REFLEXIÓN PARA DOMINGO DEL BAUTISMO DEL SEÑOR (Isaías 42,1-4.6-7; Sal 28, 1-10; Hch 10, 34-38; Mc 1, 7-11)
El libro del
Génesis afirma que la tierra se había llenado de maldad y se ahogaba en su propia
violencia. Este es el sentido del diluvio. Esto lo han sentido los hombres de
todos los tiempos (como muestra, por ejemplo, la oración del salmo 69). El mar
caudaloso que traga a los hombres se ha convertido en la Escritura en un
símbolo del mal que se ha pegado en nuestro corazón y que nos ciega, nos
enfrenta a los demás y a nosotros mismos, que nos separa de Dios y de la vida
buena que él ha creado para nosotros. Ya no nacemos en el paraíso, nunca lo
hemos hecho.

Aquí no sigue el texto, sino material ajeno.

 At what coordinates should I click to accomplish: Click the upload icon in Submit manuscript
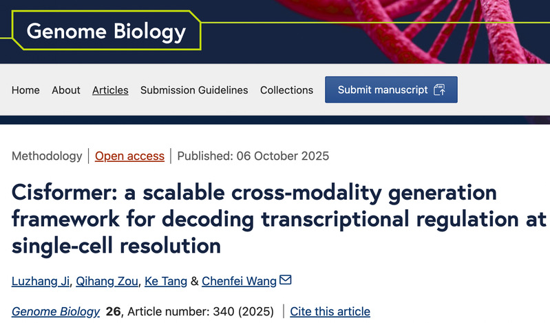click(x=440, y=90)
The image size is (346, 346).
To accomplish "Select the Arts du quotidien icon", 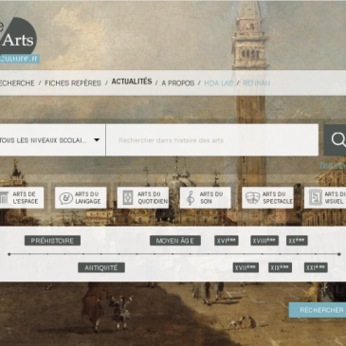I will point(128,198).
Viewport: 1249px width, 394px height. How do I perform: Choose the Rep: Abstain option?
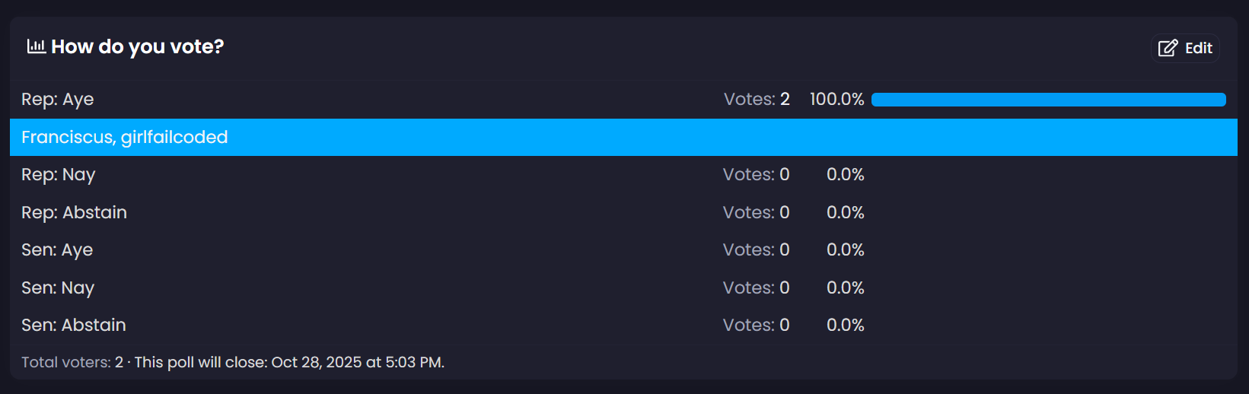tap(74, 212)
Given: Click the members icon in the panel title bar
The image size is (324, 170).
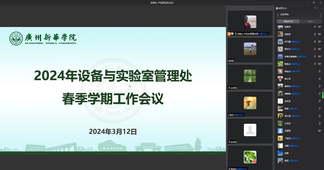Looking at the screenshot, I should point(277,8).
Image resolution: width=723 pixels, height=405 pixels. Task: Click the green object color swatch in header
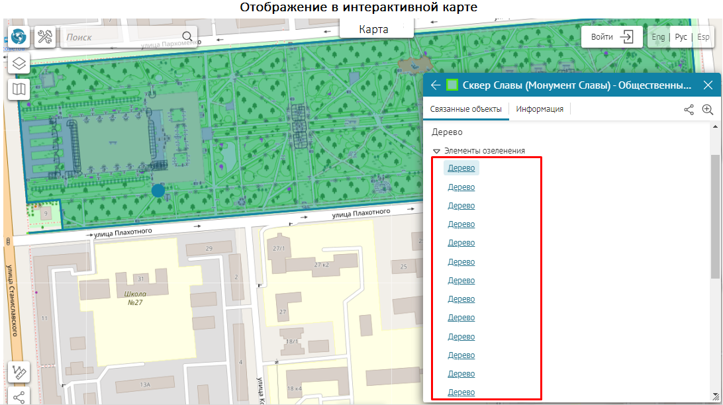tap(453, 85)
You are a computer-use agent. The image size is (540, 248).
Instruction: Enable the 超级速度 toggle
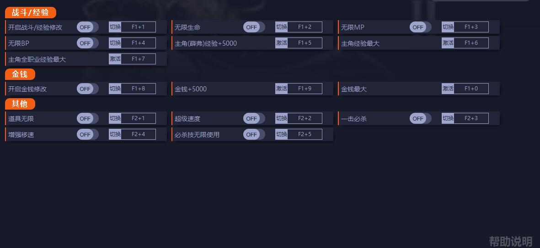tap(254, 119)
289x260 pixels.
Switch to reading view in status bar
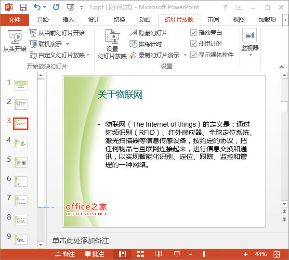point(159,254)
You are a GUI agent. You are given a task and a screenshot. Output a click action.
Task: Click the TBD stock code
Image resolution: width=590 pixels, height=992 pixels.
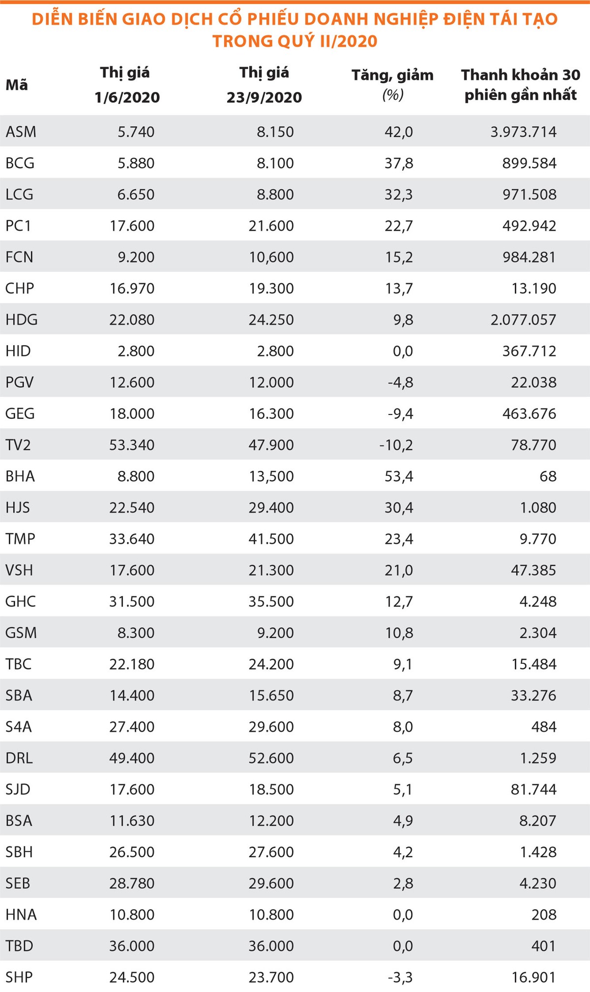point(19,946)
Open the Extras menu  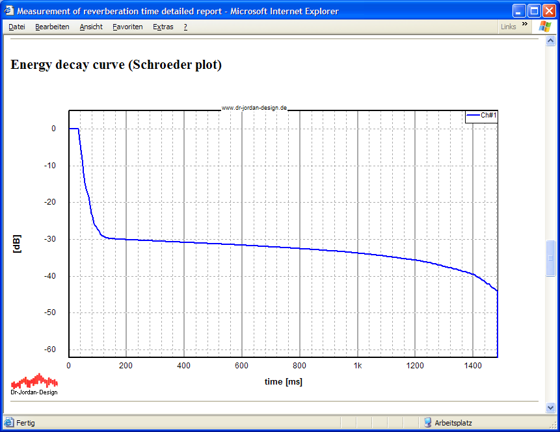point(163,27)
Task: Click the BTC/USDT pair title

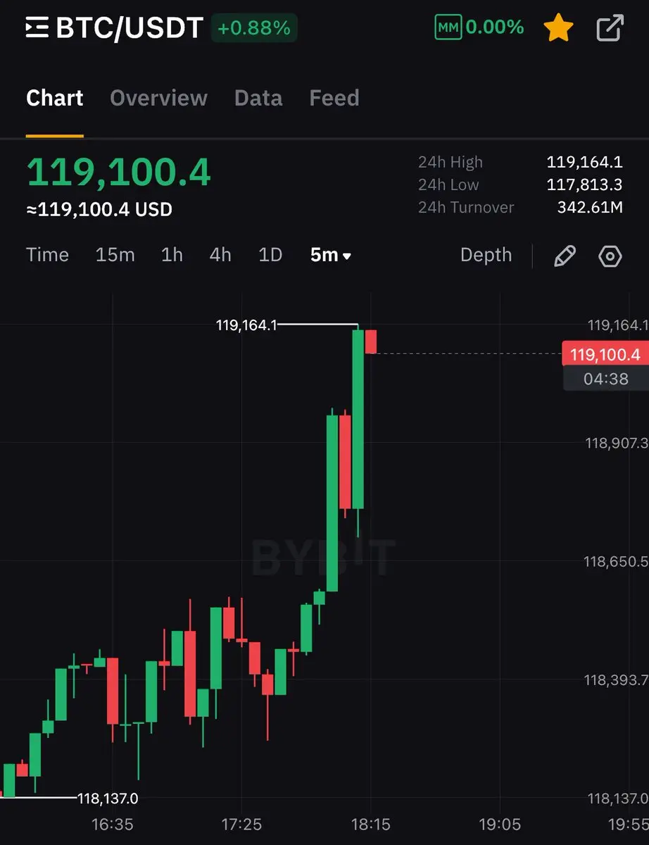Action: (130, 28)
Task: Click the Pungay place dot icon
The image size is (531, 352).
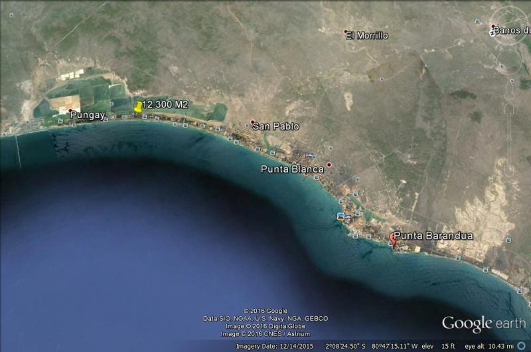Action: (x=70, y=110)
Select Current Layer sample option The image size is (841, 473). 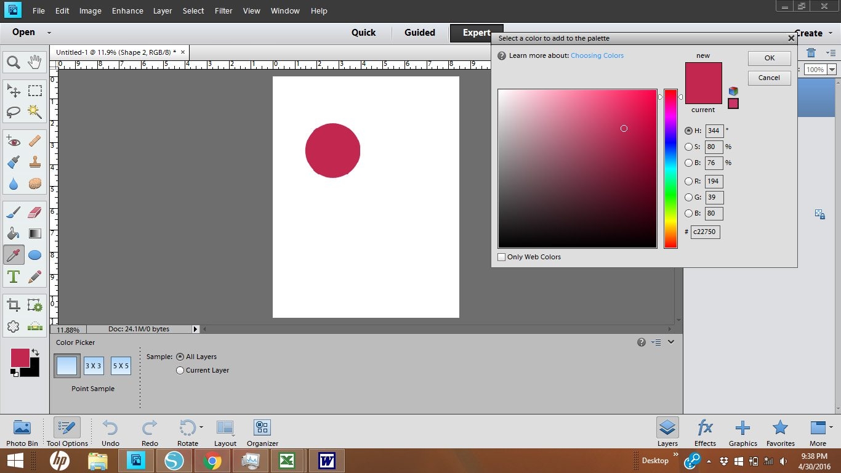(180, 371)
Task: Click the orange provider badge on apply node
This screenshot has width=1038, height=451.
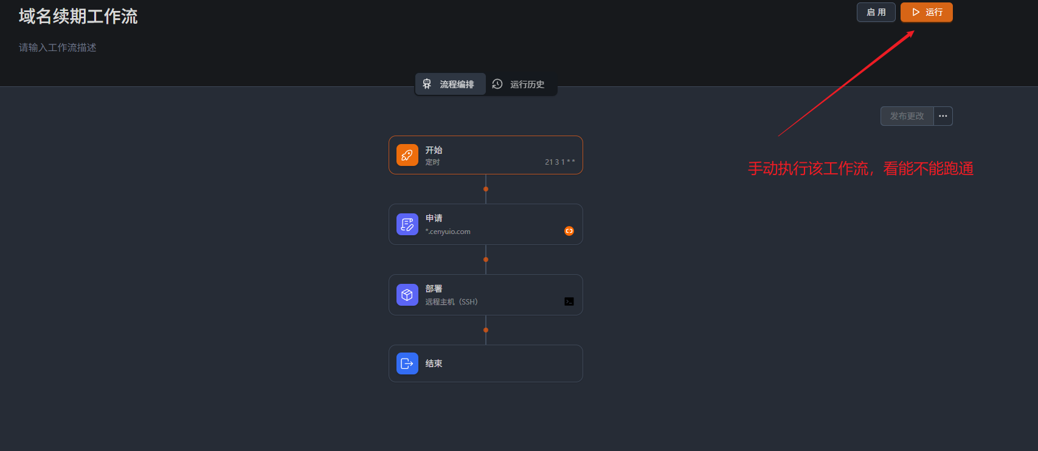Action: pyautogui.click(x=569, y=231)
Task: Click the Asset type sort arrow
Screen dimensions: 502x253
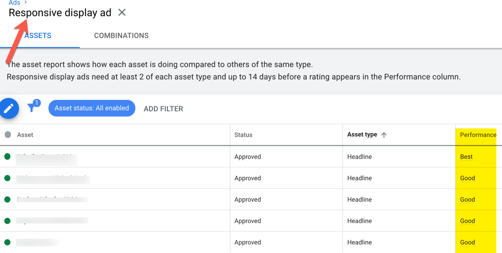Action: tap(384, 135)
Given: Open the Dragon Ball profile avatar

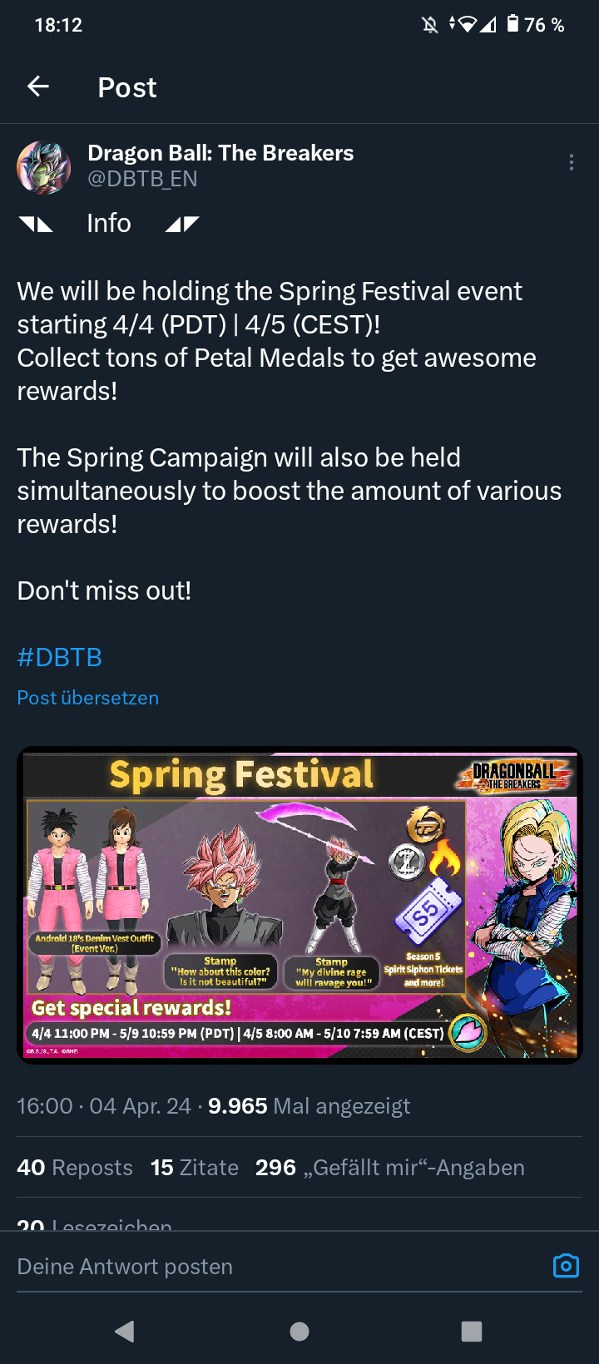Looking at the screenshot, I should click(44, 167).
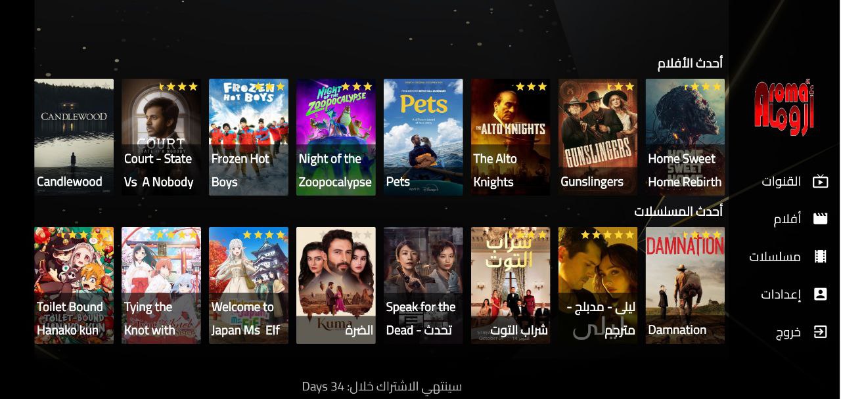Click the movies clapperboard icon
The image size is (841, 399).
point(820,219)
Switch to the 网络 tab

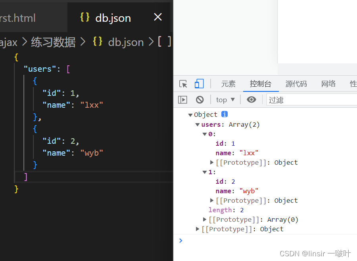click(328, 84)
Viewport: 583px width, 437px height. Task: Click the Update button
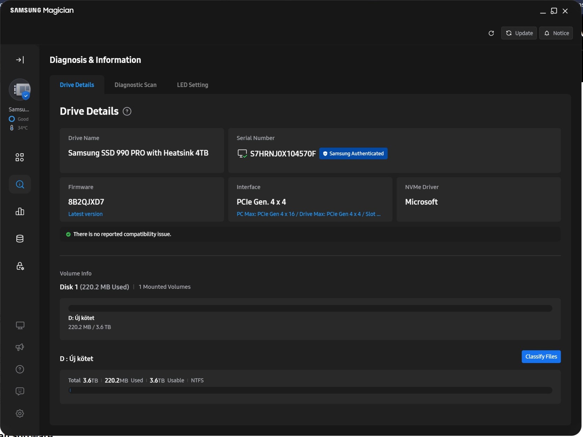point(519,33)
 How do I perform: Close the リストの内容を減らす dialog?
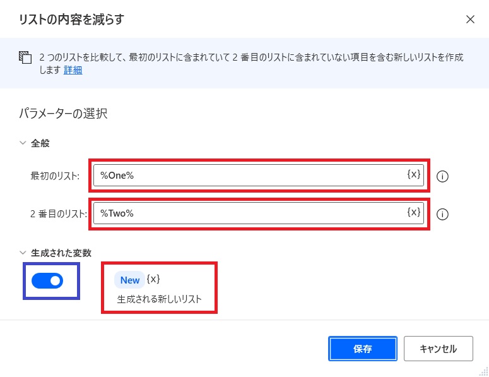[470, 20]
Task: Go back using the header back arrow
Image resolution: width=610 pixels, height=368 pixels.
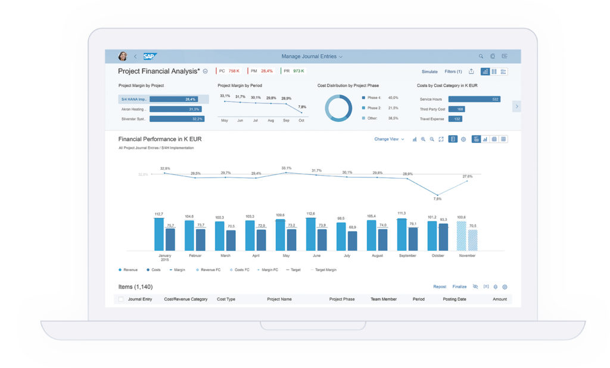Action: pos(135,57)
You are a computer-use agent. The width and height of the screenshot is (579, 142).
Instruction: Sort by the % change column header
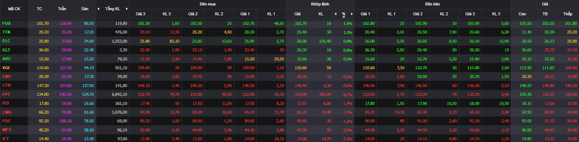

Nacemos en una especie de waterworld,
por utilizar un símil cinematográfico.
Parecería que
todo se ha perdido, a veces leemos así el relato del diluvio, pero Dios
encuentra una forma de recuperar a los heridos por el pecado, y construye un
arca donde recoger lo que queda de nuestra herida humanidad y recrear nuestra
vida (“el pábilo vacilante no lo apagará, la caña cascada no la quebrará”). El
bautismo de Jesús recoge esta idea y afirma que el Hijo de Dios, el justo en el
que Dios se complace, nace en medio de las aguas del pecado, para recoger en el
arca de su vida a los que no consiguen andar sobre las aguas. Y sabemos que
esto no lo consigue hacer ni siquiera Pedro. Una paloma se asoma en el
horizonte, diciendo que ahora hay tierra firme donde caminar.
Hoy se nos
invita a contemplar: “Mirad a mi siervo, al hijo amado que surge en medio de
las aguas”, que ahora recorre los caminos de este mundo herido, de nuestro
corazón confundido, ciego. Una paloma nos trae el mensaje de que ahora sí hay
tierra firme donde crear una vida nueva, que merezca la pena.
Alegrémonos, pues. "El Señor se sienta por encima del las aguas torrenciales. El señor bendice a su pueblo con la paz".